Looking for nutrition advice for horses with allergies or metabolic concerns? Soaking hay may be a reasonable solution!
Soaking hay before feeding can achieve two goals: first, reducing the dust content in the hay and second, reducing water-soluble sugar for an overall lower-sugar forage source.
For horses with allergies, soaking for only 10 minutes can significantly reduce the dust content in the hay, making it less irritating. Horses with metabolic concerns may require hay soaked for approximately 60 minutes to bring sugar content down to safer levels.
Soaking hay is an inexpensive way to mitigate two different categories of equine ailments – respiratory and metabolic conditions. This inexpensive method to remove dust and/or sugar is labor-intensive, but produces worthwhile results.
Soaking Hay – The Why
There are at least three reasons a horse owner (or equine caregiver) may want to soak hay before feeding it to horses. Soaking hay can:
- Help remove excess sugars or water-soluble carbohydrates (WSC’s) in the forage. This is important for horses that need a low sugar diet, such as those diagnosed as insulin resistant, those with laminitis, Cushings, or Equine Metabolic Syndrome.
- Mitigate dust and mold in the hay. Dust can be irritating, especially in horses with respiratory conditions, such as allergies. Moldy hay can cause colic, which can be fatal. While you should never feed moldy hay, soaking can remove mold that may otherwise go unseen by the naked eye.
- Make forage more palatable while providing additional hydration.

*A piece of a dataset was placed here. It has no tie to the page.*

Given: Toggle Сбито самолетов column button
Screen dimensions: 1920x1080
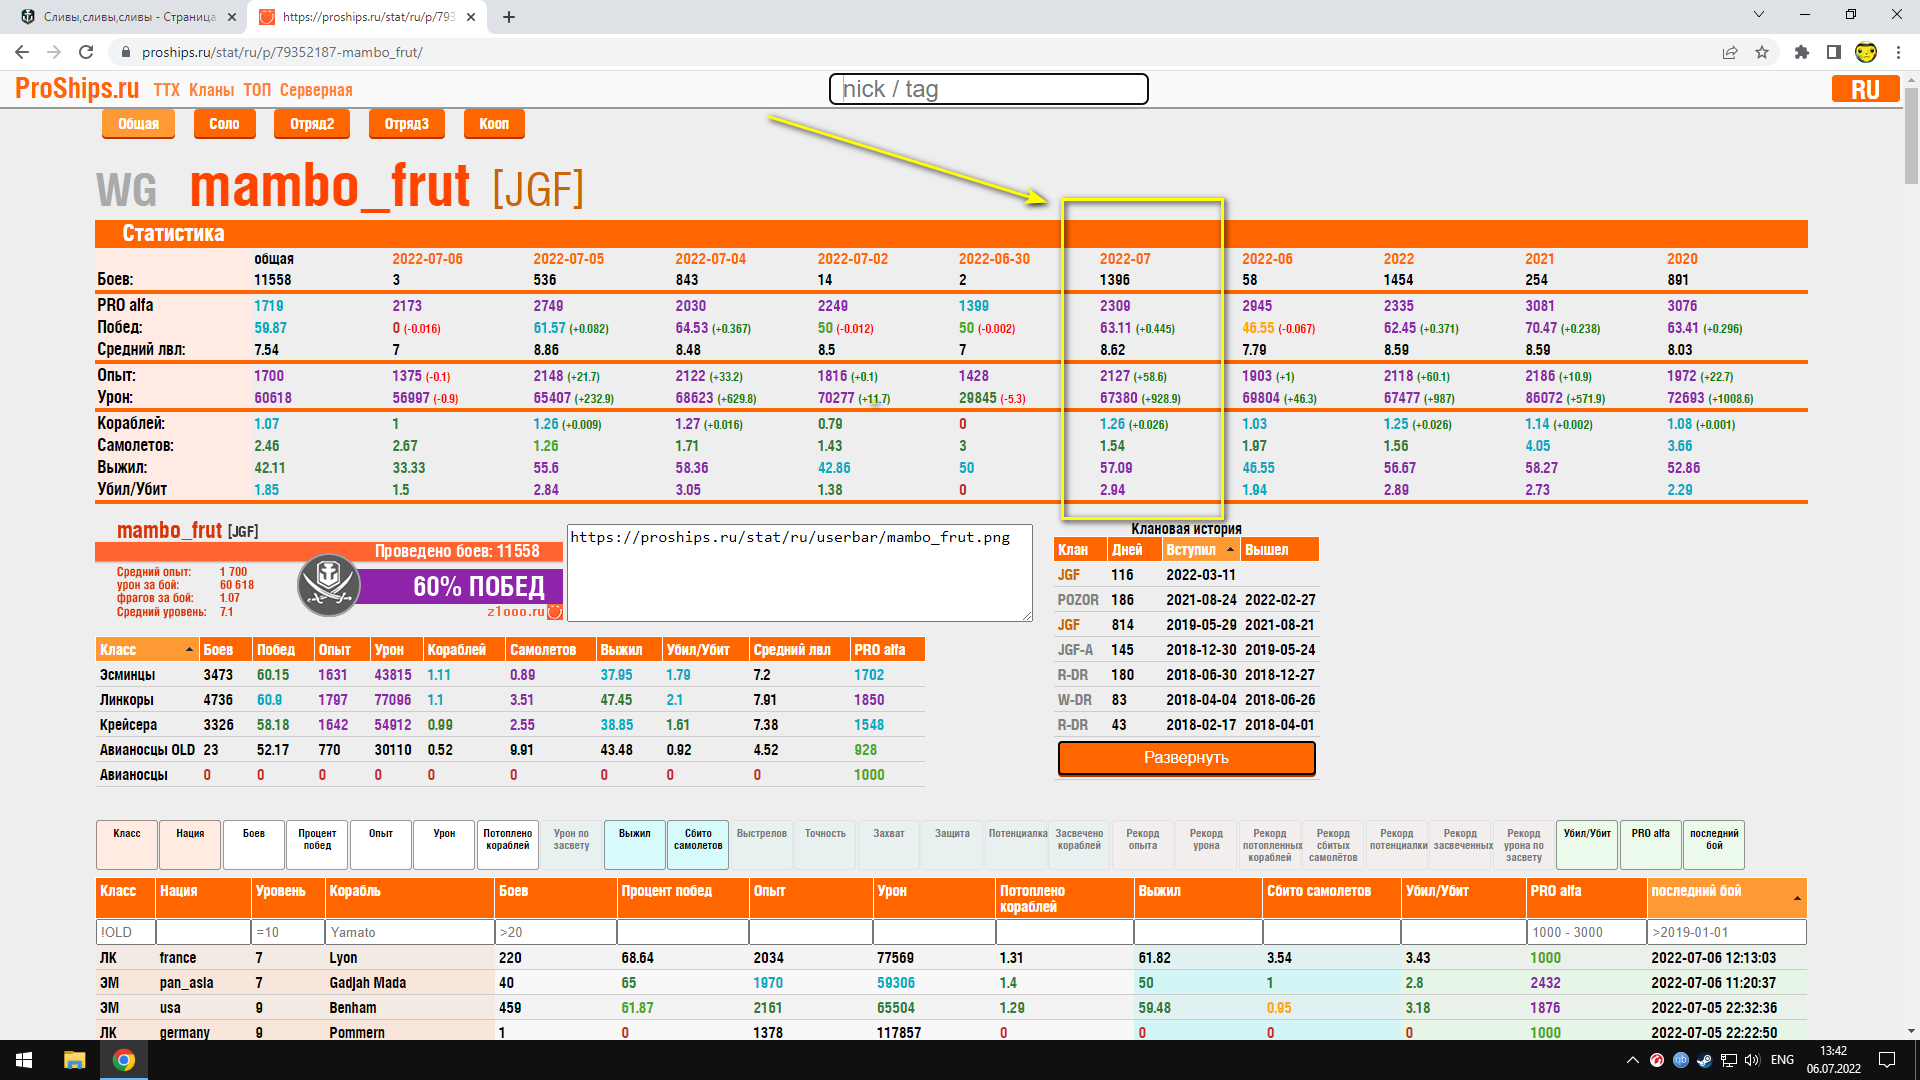Looking at the screenshot, I should coord(698,843).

How Long Do You Soak Hay For?
The recommended length of soaking time depends on the end goal—If you are aiming to reduce dust particles, soaking for only 10 minutes will accomplish this task. To reduce sugar concentration, soaking times may need to be longer. Typically the longer you soak, the more nutrients will be removed. General recommendations range from 30-60 minutes for reduced sugar content.
Soaking To Remove WSC’s
If you have a horse on a low sugar diet, it is recommended to soak hay in cool, clean water for 60 minutes before feeding. Studies have shown that this removes 30-40% of the WSC’s (explained above) present in the hay, without removing other nutrients. While soaking longer does equate to more sugar removed, longer soak times also negatively affect other nutrients available in the hay.
What’s The Easiest Way To Feed Soaked Hay?
The easiest way to feed soaked hay is to put your horse’s hay feeding into a small-hole hay net (while still dry) and submerge it in a large container, such as a plastic tote. You want “abundant” water for maximum results, so don’t try to stuff more than one hay net into each tote.
When you dispose of the water, use caution where you dump it! In the summer months, the hay-soaked water might attract flies, and in the winter it can create dangerous, icy conditions. Always feed hay immediately after soaking to minimize any chances of mold growth.
Soaking Hay vs. Steaming Hay
Steaming hay is a popular practice in the UK, but is still gaining “steam” in the USA. Hay steaming is a bit easier labor-wise than soaking, provided you have the money to invest in a steaming unit—we saw ballpark prices from $1,000-$3,000, so these are definitely an investment!
Steaming will reduce the amount of dust present in the hay while also inactivating molds and mycotoxins. While this is certainly beneficial, steaming is not as effective as soaking at removing sugar from the hay.
Frequently Asked Questions
Q: When should you NOT soak your hay?
Soaking hay removes nutrients. While sugar can be detrimental to horses with metabolic concerns, it is helpful for horses with high caloric needs and no dietary issues to speak of.
Soaking hay in the winter months, with extremely cold temperatures, can also be challenging.
Q: How far in advance can you soak hay?
You should plan to feed hay immediately after soaking to avoid the risk of mold growth. Ingesting mold is toxic to horses; it can cause colic and even death.
Q: How do you transition a horse to eating soaked hay?
Any changes you make to a horse’s diet should be done gradually. Slowly introduce this new forage to minimize the possibility of any issues.
Soaking hay can be beneficial to horses with allergies or metabolic concerns. Be sure to understand your end goal to decide on the appropriate soaking time. While it may take a little effort to get an efficient process set up, this low-cost solution can be a great solution!